_DIRECTIONS FOR THIS TASK_
The word "will" occurs in some lines of the listing. Copy those lines.
--- START ---
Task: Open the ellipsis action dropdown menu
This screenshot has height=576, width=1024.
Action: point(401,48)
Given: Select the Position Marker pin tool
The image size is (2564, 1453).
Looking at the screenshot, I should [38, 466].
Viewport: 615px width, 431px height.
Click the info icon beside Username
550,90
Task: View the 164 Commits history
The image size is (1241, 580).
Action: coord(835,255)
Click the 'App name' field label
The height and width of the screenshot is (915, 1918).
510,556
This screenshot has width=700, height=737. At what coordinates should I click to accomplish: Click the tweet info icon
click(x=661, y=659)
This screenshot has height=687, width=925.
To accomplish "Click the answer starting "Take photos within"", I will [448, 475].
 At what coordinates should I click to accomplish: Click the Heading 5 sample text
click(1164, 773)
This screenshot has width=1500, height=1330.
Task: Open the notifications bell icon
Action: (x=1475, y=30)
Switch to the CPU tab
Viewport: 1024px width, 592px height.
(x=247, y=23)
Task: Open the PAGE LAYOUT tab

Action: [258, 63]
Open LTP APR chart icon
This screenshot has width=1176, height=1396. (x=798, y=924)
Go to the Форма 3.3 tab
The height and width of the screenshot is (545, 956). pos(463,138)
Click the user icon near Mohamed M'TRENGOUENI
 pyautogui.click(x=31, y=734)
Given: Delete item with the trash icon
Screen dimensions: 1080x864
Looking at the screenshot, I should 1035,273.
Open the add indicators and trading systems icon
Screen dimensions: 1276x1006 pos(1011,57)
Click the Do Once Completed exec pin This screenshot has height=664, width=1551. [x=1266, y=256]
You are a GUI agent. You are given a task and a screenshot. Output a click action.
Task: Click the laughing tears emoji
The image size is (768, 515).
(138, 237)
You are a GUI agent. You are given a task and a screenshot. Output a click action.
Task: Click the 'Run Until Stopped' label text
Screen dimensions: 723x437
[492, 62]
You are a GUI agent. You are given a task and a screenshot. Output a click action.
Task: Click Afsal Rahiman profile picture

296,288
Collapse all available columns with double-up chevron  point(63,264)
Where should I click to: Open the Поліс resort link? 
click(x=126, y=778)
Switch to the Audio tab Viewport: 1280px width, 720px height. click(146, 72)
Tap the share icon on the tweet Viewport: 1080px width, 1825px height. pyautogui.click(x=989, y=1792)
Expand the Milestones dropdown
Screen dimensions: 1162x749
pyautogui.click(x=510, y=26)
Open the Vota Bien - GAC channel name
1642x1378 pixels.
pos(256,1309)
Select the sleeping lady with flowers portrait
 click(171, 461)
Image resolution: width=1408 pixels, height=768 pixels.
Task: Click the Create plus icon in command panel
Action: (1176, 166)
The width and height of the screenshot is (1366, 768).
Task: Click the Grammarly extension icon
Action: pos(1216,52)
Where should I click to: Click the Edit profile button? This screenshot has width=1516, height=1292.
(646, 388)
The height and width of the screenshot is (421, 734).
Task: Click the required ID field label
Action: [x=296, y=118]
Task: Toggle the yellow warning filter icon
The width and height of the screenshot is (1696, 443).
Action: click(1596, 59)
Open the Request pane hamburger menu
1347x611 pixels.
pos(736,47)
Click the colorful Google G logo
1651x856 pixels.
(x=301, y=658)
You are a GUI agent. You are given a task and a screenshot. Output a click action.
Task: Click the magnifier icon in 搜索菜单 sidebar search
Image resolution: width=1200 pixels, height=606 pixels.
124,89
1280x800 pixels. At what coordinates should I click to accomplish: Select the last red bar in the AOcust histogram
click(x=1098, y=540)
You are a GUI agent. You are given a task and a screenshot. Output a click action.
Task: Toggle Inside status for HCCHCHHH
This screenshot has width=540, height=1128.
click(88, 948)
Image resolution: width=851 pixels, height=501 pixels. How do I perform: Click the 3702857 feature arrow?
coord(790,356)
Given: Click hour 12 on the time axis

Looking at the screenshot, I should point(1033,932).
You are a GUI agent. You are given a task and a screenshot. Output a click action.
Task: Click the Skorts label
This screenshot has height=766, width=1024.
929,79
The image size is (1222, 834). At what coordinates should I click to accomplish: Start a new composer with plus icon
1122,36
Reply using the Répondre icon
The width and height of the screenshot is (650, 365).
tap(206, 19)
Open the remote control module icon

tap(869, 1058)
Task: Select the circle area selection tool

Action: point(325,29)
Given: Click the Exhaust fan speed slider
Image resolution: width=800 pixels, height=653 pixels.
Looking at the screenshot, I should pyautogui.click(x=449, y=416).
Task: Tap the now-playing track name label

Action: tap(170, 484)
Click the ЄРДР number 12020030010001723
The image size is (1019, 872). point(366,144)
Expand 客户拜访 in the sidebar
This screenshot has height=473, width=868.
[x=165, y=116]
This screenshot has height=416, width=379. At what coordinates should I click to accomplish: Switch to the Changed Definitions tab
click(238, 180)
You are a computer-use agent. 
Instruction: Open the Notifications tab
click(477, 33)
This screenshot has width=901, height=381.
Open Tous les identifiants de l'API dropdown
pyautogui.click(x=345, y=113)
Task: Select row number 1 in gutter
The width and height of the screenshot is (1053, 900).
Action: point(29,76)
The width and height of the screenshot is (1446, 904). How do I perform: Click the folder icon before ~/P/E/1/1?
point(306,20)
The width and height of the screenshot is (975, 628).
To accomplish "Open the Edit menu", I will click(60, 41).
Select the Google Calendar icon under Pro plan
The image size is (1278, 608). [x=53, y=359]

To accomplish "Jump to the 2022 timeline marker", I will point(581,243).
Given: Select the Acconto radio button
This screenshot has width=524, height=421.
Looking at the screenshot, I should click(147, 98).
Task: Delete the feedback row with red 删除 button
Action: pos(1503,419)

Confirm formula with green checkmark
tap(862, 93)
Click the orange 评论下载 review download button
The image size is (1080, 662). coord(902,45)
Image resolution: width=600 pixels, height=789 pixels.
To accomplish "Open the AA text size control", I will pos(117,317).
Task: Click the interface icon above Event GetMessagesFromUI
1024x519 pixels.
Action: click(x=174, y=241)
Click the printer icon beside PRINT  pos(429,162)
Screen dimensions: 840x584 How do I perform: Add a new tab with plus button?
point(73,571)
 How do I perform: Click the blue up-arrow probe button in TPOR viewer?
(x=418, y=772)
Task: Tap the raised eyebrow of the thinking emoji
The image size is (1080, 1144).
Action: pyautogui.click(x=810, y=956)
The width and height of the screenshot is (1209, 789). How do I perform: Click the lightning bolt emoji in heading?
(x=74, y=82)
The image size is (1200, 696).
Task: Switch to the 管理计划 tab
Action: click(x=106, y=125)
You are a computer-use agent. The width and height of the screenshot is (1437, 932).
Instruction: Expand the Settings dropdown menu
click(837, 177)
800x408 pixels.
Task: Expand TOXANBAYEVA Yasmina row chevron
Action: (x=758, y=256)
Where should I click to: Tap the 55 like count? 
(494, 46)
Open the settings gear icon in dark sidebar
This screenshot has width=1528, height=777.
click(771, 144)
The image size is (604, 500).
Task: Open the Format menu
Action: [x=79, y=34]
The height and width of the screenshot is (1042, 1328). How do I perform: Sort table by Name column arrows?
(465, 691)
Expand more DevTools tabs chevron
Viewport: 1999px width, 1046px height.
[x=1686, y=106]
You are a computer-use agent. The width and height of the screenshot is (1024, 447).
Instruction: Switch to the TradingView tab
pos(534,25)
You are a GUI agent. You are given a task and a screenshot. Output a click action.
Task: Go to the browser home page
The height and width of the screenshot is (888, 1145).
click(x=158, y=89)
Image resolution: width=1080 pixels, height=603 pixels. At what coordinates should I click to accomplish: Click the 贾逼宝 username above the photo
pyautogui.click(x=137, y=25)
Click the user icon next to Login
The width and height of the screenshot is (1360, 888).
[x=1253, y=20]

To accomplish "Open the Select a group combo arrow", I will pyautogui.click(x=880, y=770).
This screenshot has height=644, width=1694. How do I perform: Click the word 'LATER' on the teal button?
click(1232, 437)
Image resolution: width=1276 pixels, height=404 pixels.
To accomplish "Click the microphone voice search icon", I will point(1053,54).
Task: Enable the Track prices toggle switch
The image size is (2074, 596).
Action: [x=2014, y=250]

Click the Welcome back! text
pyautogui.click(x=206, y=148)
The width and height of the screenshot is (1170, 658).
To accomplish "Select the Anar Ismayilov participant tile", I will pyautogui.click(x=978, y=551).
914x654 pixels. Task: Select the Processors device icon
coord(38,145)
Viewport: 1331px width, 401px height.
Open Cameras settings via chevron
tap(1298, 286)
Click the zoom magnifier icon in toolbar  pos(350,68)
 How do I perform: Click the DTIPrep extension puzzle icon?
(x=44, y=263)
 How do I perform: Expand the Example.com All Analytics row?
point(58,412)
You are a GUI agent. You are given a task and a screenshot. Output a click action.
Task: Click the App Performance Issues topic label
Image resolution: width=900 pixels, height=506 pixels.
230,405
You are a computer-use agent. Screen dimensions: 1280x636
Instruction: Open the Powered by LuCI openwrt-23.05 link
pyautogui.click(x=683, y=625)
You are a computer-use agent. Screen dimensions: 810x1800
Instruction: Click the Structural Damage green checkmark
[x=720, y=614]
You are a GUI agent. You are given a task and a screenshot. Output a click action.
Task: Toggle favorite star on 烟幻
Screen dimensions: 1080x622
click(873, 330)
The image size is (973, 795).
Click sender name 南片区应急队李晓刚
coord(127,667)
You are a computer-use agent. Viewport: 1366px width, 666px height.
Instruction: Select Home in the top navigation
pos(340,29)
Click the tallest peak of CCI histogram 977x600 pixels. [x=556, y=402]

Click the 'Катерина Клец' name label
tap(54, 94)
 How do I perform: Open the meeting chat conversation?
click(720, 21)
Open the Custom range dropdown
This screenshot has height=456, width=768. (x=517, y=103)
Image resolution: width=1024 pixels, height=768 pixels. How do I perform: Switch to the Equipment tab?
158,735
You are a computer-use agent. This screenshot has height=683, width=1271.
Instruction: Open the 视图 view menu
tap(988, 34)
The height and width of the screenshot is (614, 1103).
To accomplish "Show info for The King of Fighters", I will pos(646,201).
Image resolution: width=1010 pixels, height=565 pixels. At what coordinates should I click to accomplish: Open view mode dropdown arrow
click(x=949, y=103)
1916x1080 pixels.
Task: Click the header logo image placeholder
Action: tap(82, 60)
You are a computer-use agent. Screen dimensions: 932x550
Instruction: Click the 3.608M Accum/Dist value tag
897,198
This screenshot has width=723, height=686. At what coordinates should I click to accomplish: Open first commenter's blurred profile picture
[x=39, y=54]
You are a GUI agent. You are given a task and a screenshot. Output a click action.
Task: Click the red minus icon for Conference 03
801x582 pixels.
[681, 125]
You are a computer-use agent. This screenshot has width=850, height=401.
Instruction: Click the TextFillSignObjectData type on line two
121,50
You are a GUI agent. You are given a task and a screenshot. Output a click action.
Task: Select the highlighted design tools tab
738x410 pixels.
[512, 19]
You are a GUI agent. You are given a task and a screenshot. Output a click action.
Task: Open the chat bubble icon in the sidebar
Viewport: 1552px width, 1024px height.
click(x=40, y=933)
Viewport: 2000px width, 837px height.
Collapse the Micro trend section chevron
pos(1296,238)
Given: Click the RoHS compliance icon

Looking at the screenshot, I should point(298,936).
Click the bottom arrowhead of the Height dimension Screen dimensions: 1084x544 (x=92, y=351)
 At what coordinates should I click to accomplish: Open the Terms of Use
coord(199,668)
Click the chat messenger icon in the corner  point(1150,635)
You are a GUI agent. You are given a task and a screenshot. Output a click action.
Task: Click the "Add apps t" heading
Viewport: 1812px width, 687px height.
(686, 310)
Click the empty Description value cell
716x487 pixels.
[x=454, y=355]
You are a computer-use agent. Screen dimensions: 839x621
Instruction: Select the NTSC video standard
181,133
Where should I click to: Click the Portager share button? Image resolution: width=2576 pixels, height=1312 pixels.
--- END ---
_RESPONSE TO THE EXERCISE_
To accomplish "Click the answer starting "Take photos within"", I will [448, 475].
To accomplish "Open the Edit menu", I will click(60, 41).
To accomplish "Jump to the 2022 timeline marker", I will point(581,243).
To accomplish "Open the AA text size control", I will pos(117,317).
To accomplish "Open the Select a group combo arrow", I will pyautogui.click(x=880, y=770).
To accomplish "Click the microphone voice search icon", I will point(1053,54).
To accomplish "Select the Anar Ismayilov participant tile", I will pyautogui.click(x=978, y=551).
To accomplish "Show info for The King of Fighters", I will pos(646,201).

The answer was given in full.